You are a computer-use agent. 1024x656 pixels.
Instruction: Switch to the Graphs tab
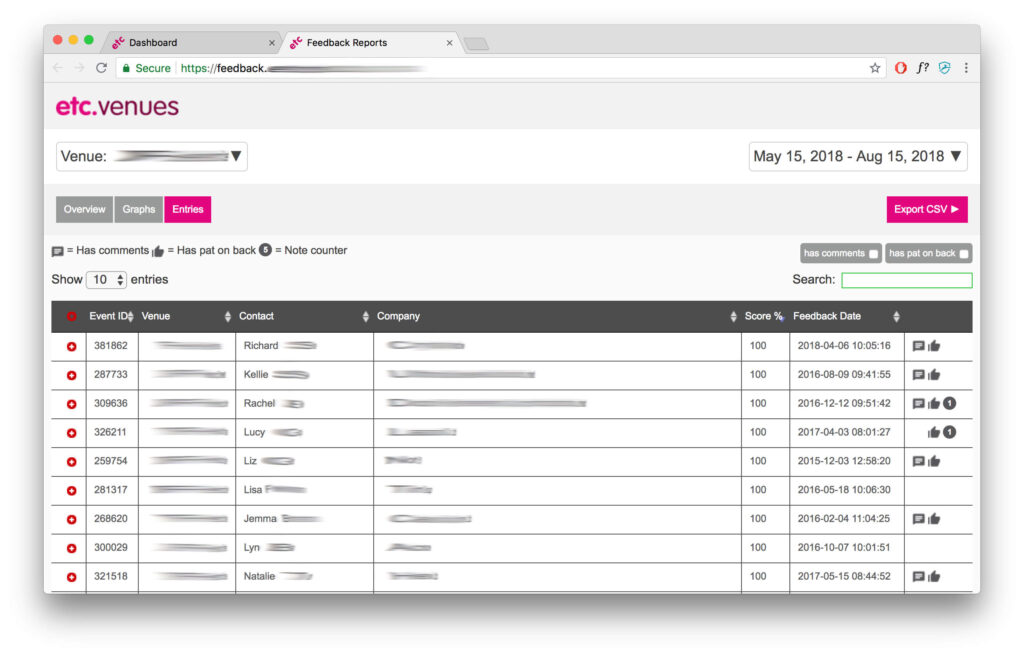139,210
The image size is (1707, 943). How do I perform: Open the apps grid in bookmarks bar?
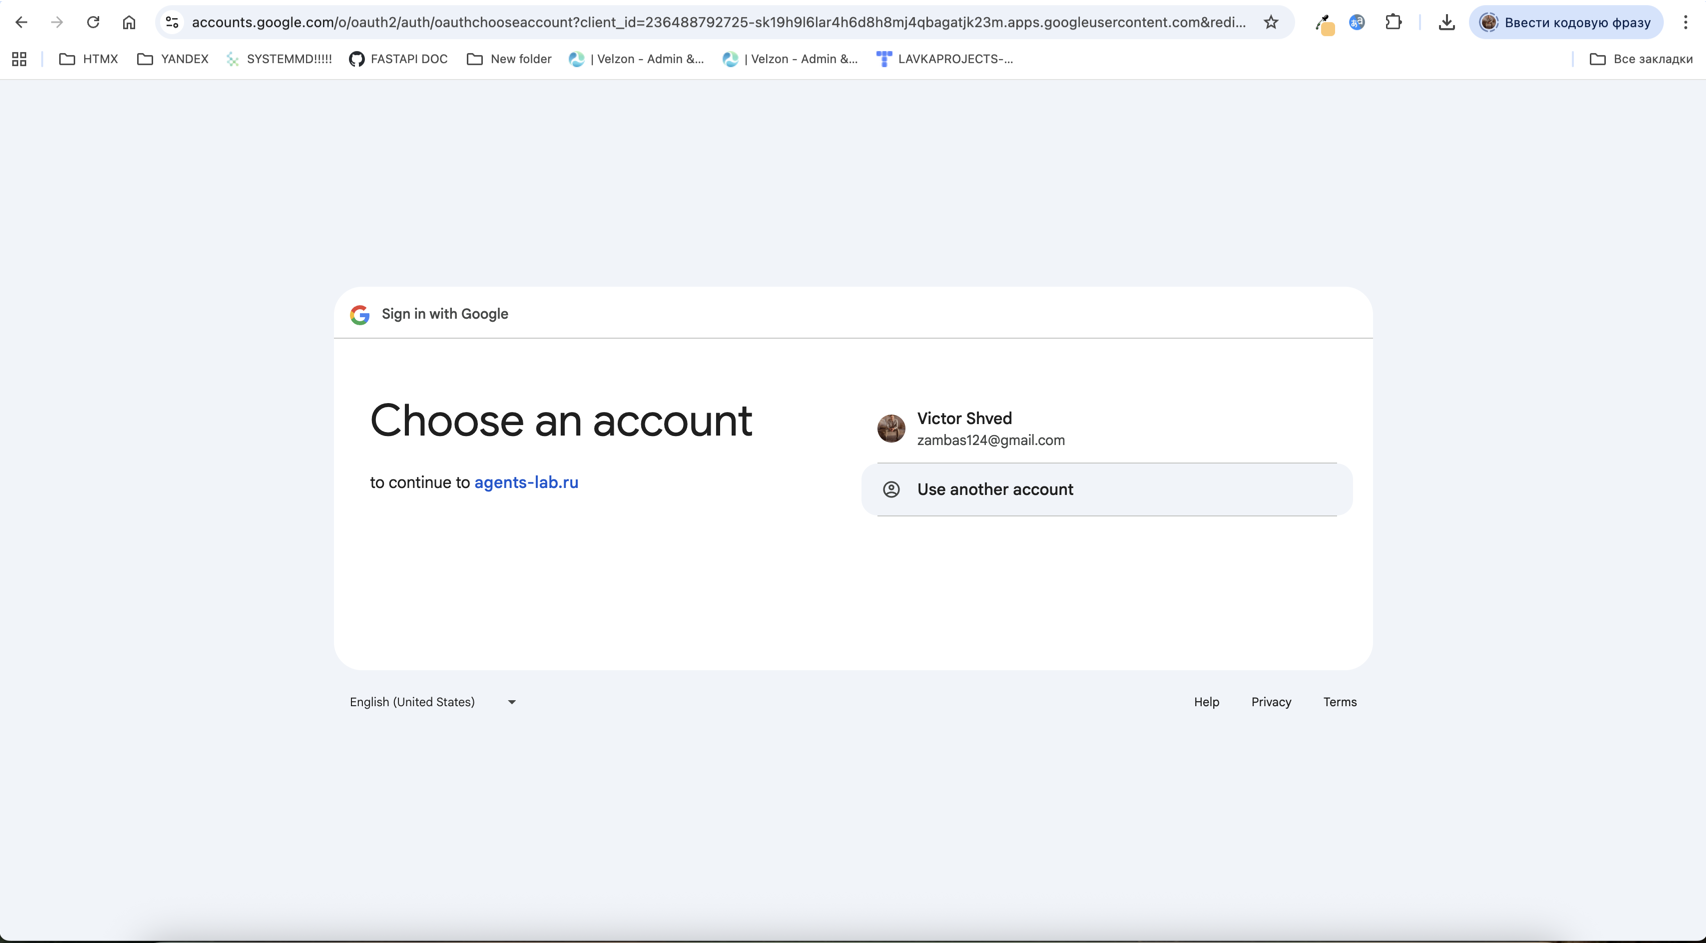[19, 59]
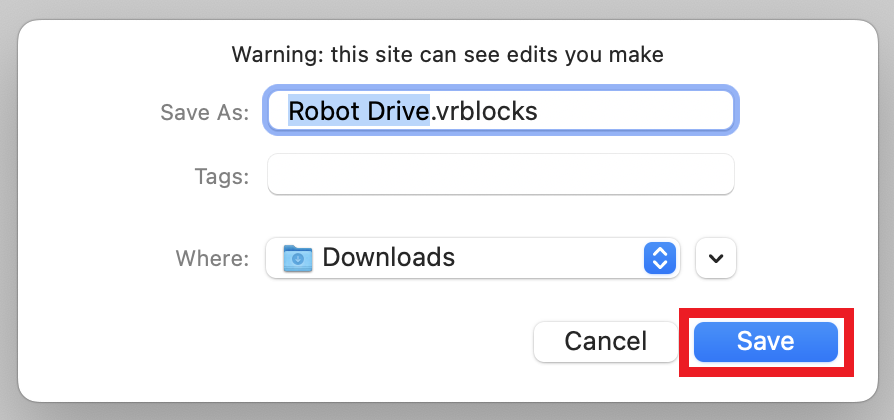Click the "Tags:" label
Viewport: 894px width, 420px height.
[x=221, y=176]
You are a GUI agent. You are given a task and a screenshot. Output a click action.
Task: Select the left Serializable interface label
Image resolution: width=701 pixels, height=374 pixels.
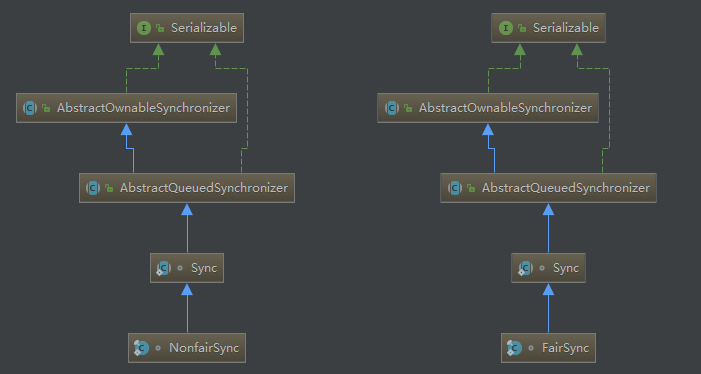click(x=204, y=28)
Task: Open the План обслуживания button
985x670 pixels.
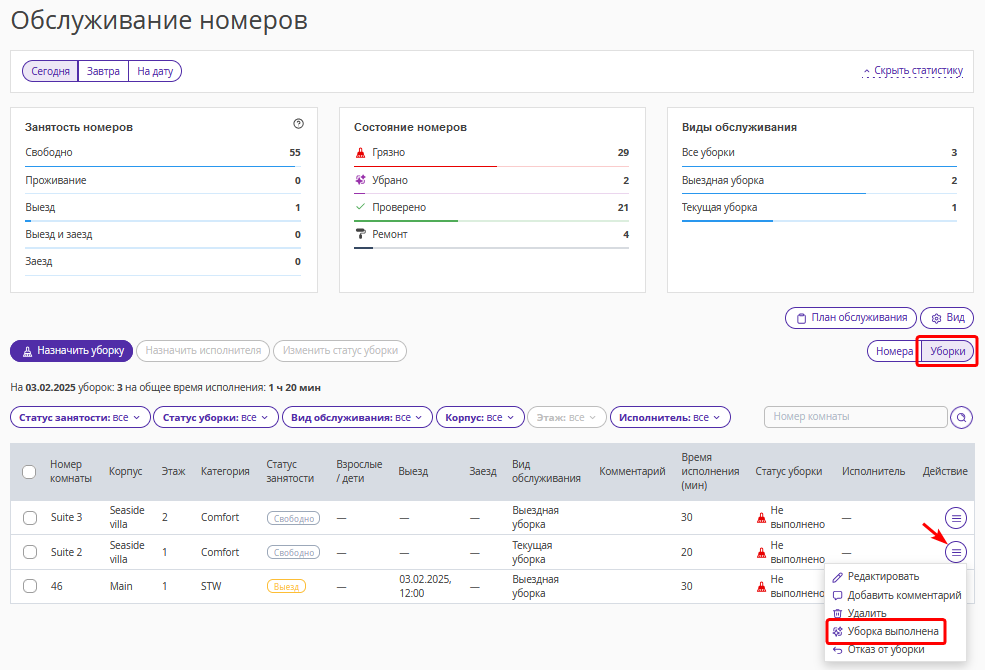Action: 850,318
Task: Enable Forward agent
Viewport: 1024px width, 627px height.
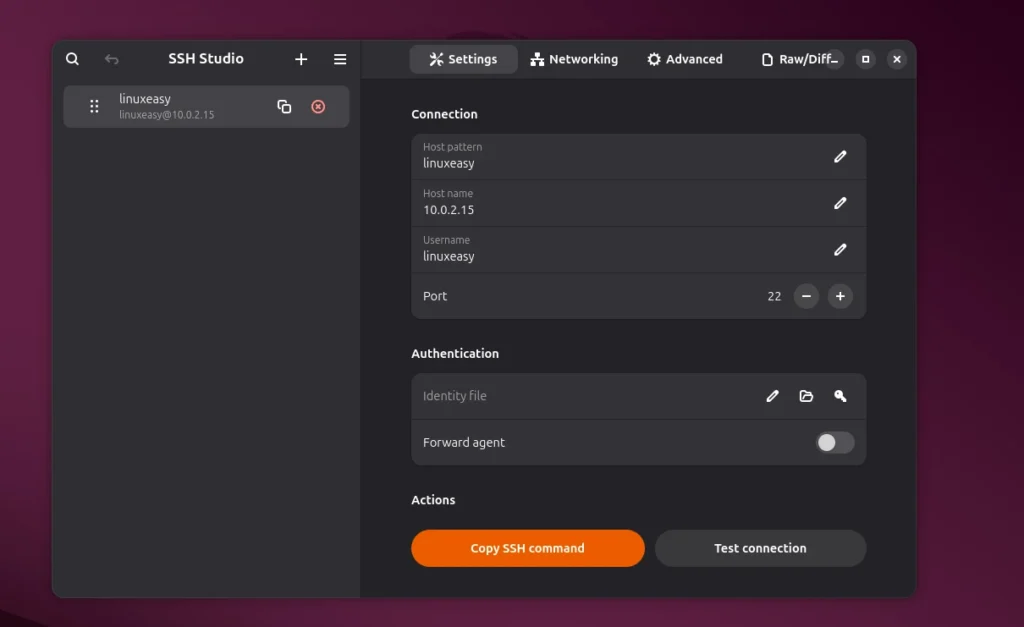Action: coord(834,441)
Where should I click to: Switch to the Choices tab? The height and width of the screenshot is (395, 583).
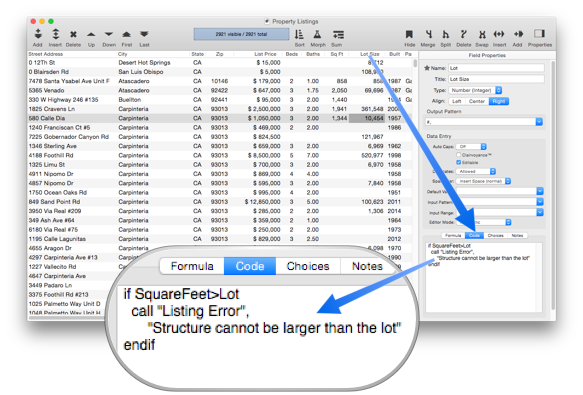tap(496, 235)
——————
Everything from the line that contains "Viewport: 1024px width, 627px height." to the final line of the data is to be duplicated exactly, both ends included, except the pictures.

:: Written answer ::
Viewport: 1024px width, 627px height.
Action: coord(834,441)
Where should I click to: Switch to the Choices tab? The height and width of the screenshot is (395, 583).
tap(496, 235)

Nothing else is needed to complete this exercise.